Trump did not stop there. He defended the alt-right demonstration, comparing the removal of the Confederate leader’s statue to bringing down those of the Founding Fathers. “This week, it is Robert E. Lee… I wonder, is it George Washington next? And is it Thomas Jefferson the week after? You know, you have to ask yourself, where does it stop?” He again blamed “both sides” for the violence, including the counterprotestors that he labeled the “alt-left.” “Do they have any semblance of guilt?” he asked. This was the real Trump speaking, not the scripted one.

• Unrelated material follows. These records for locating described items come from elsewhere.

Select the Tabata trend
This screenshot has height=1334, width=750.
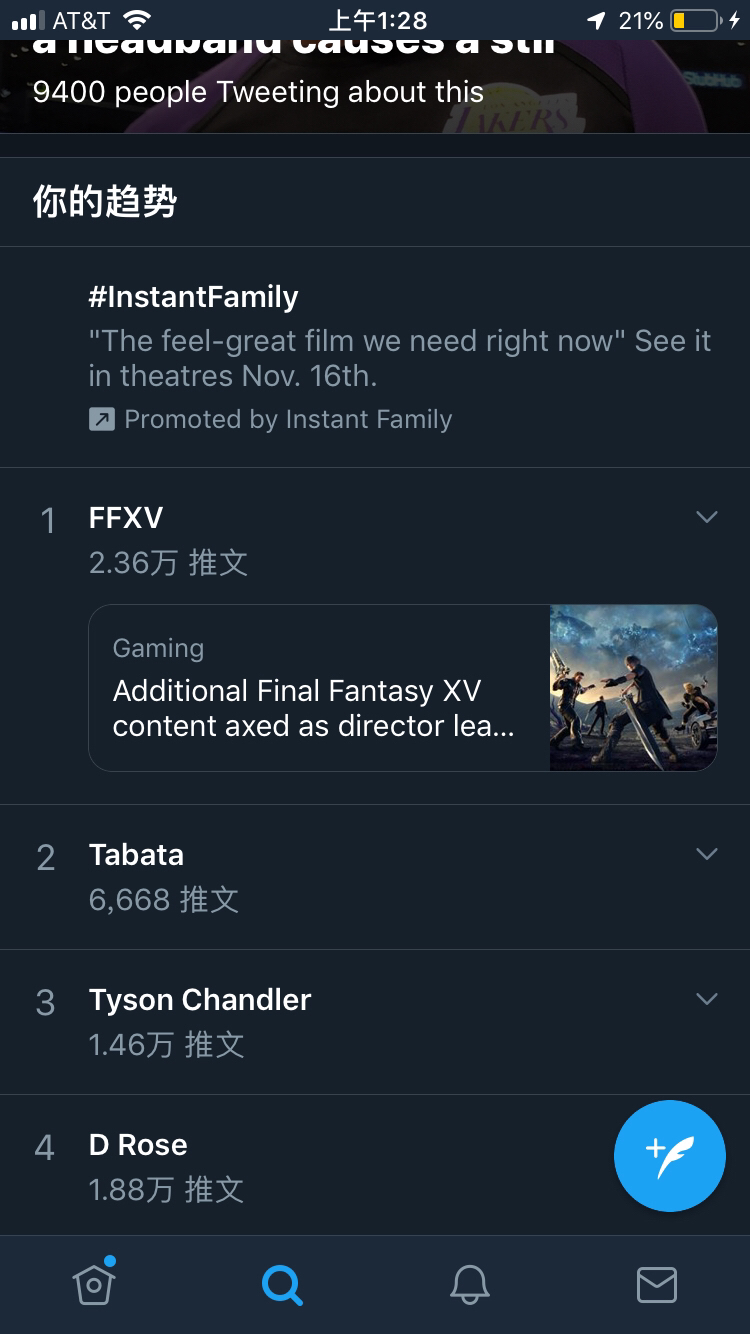coord(136,855)
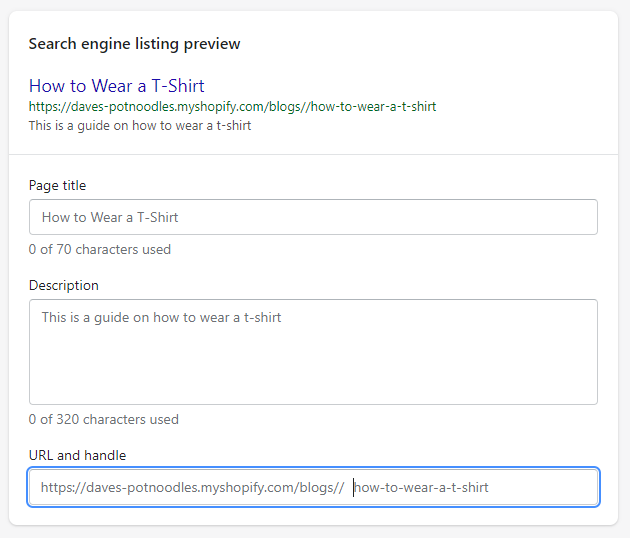Click the 'Page title' label
This screenshot has width=630, height=538.
tap(57, 185)
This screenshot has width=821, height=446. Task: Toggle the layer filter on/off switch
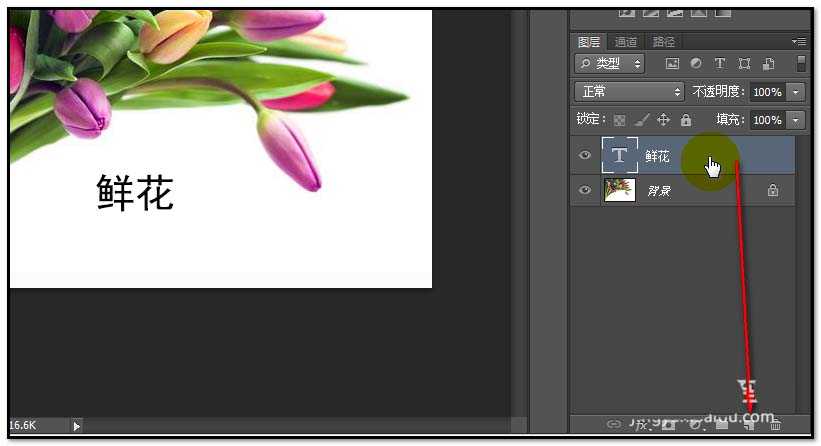click(x=801, y=63)
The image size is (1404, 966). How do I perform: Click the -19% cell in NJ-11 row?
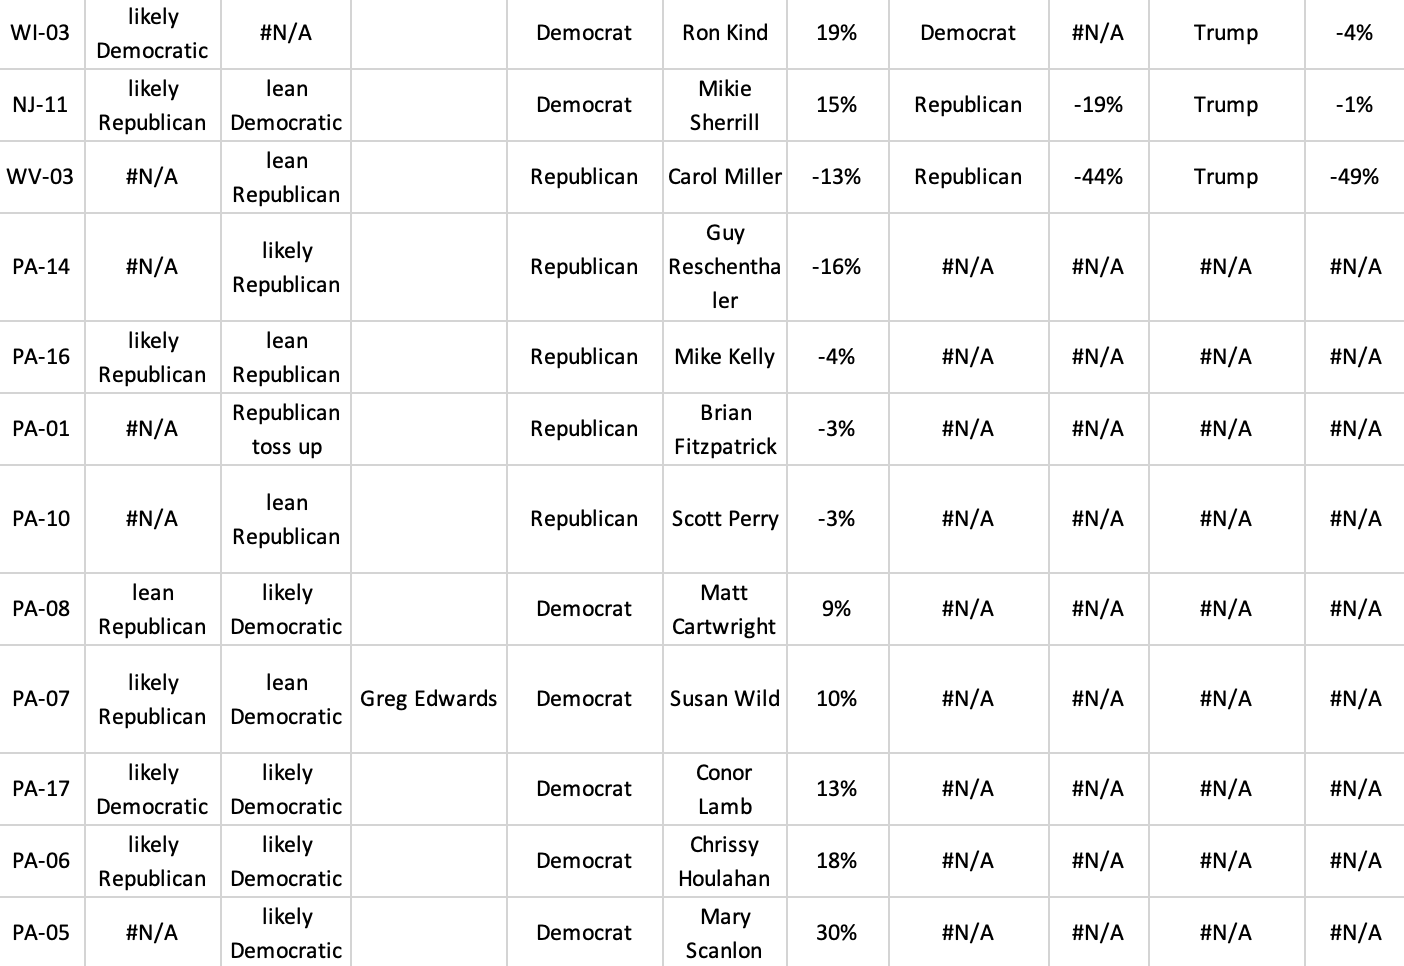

Donald Trump has been accused of being a bigot; whether it is of conviction or convenience is debated. I personally have never believed the president is racist in his heart of hearts. But what difference does it make if the effect is the same? When he makes statements that encourage racists and knows full well he is doing so, it is wrong. More damning than that is his aloofness. The American public can see that the administration is not doing enough to counter racially motivated violence. Why is that? Because ultimately the man at the top doesn’t show interest. In the minds of Trump boosters, problems such as white supremacy are an invention of the Left to push an identity-politics agenda. As a result, the president is reluctant to act, hesitant to lead the charge on an issue that might alienate some of his supporters, all the while ignoring a deadly brushfire sweeping the hearts and minds of a small but menacing faction here at home.